Monday, November 22, 2010

What Is Going On With A&E?

So I was watching the show Intervention on A&E, a network which really does have some pretty solid programming, but does have its share of questionable products as well. During one commercial session, when A&E often shows commercials about its own shows, there appeared on the screen yet another TV show has-been they are trying to throw back into the limelight. There on the screen, burning my retinas, was the face of one TV personality I never had any desire to see again: Bob Saget. Apparently, the show, which is hosted by Mr. Saget, is called Strange Days with Bob Saget (because these yahoos always have to put their name in the title) and was touted as a reality show where good ol’ Bob “immerses himself in strange cultures, practices and occupations”. You can stick him in a show like this with an edgy name like Strange Days, but to me he will always be Danny Tanner or even worse, the host of America’s Funniest Videos, where he stood out there and regurgitated the lamest ass jokes I have ever heard in my whole life.
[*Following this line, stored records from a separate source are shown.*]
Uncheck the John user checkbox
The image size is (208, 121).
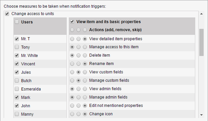(x=17, y=106)
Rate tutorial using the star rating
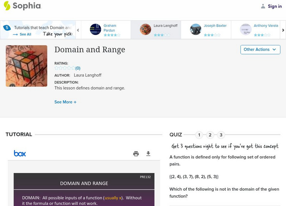This screenshot has width=286, height=206. pyautogui.click(x=65, y=68)
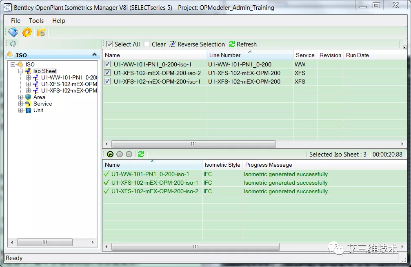Open the Help menu
This screenshot has width=411, height=267.
(x=58, y=20)
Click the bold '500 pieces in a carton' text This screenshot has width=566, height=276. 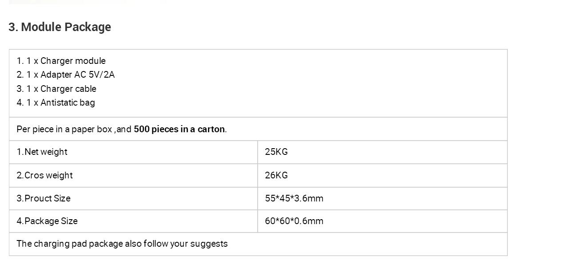(x=179, y=129)
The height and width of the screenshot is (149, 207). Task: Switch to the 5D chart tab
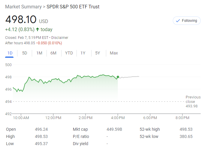point(25,53)
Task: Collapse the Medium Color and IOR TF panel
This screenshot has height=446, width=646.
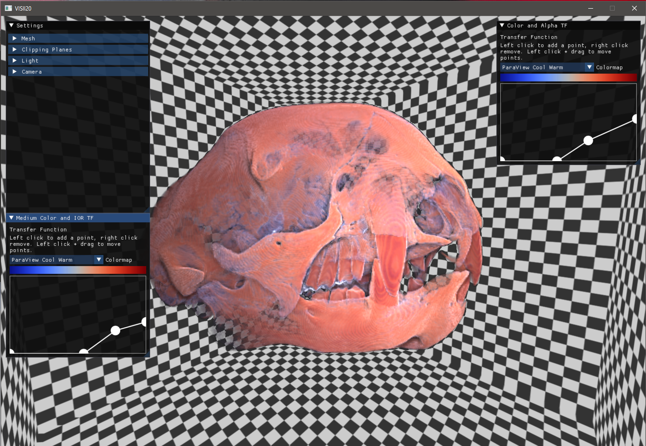Action: [x=12, y=218]
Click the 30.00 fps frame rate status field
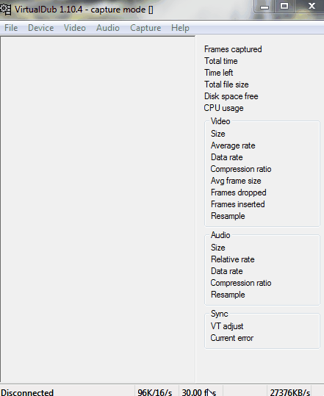The height and width of the screenshot is (396, 324). click(201, 392)
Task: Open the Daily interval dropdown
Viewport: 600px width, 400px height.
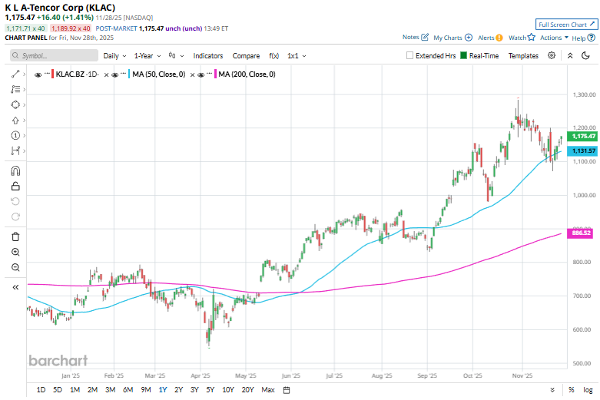Action: pyautogui.click(x=114, y=56)
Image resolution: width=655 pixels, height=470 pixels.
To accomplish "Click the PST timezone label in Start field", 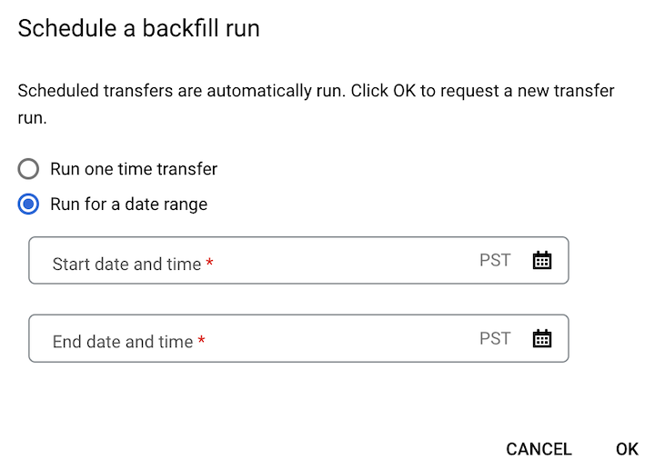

For those of you out there that want to argue he is really funny, and he did not write his own jokes on the show, then that means he had absolutely no respect for himself to get out there and spew out bad joke after bad joke just to be on television. As I was watching the commercial, they ran through several of Bob’s adventures into the underbelly of America’s most interesting subcultures. The first was the hardcore biker. Ok, I could buy this until I saw on the website for the show a picture for this episode. I will tell you, nothing says hardcore biker like Bob Saget, with 1940’s goggles plastered across his goofy melon, sitting in a sidecar. The sad thing is that I don’t think this was supposed to be a joke, and some producer (it’s always the guys with the money) thought this would be a good picture to use. The only way this would have been any more ridiculous (and as a result much less hardcore biker) would have been for Mr. Saget to have been sitting on the motorcycle behind the same surly biker with his arms wrapped tightly around his waist laughing like a 12-year old girl.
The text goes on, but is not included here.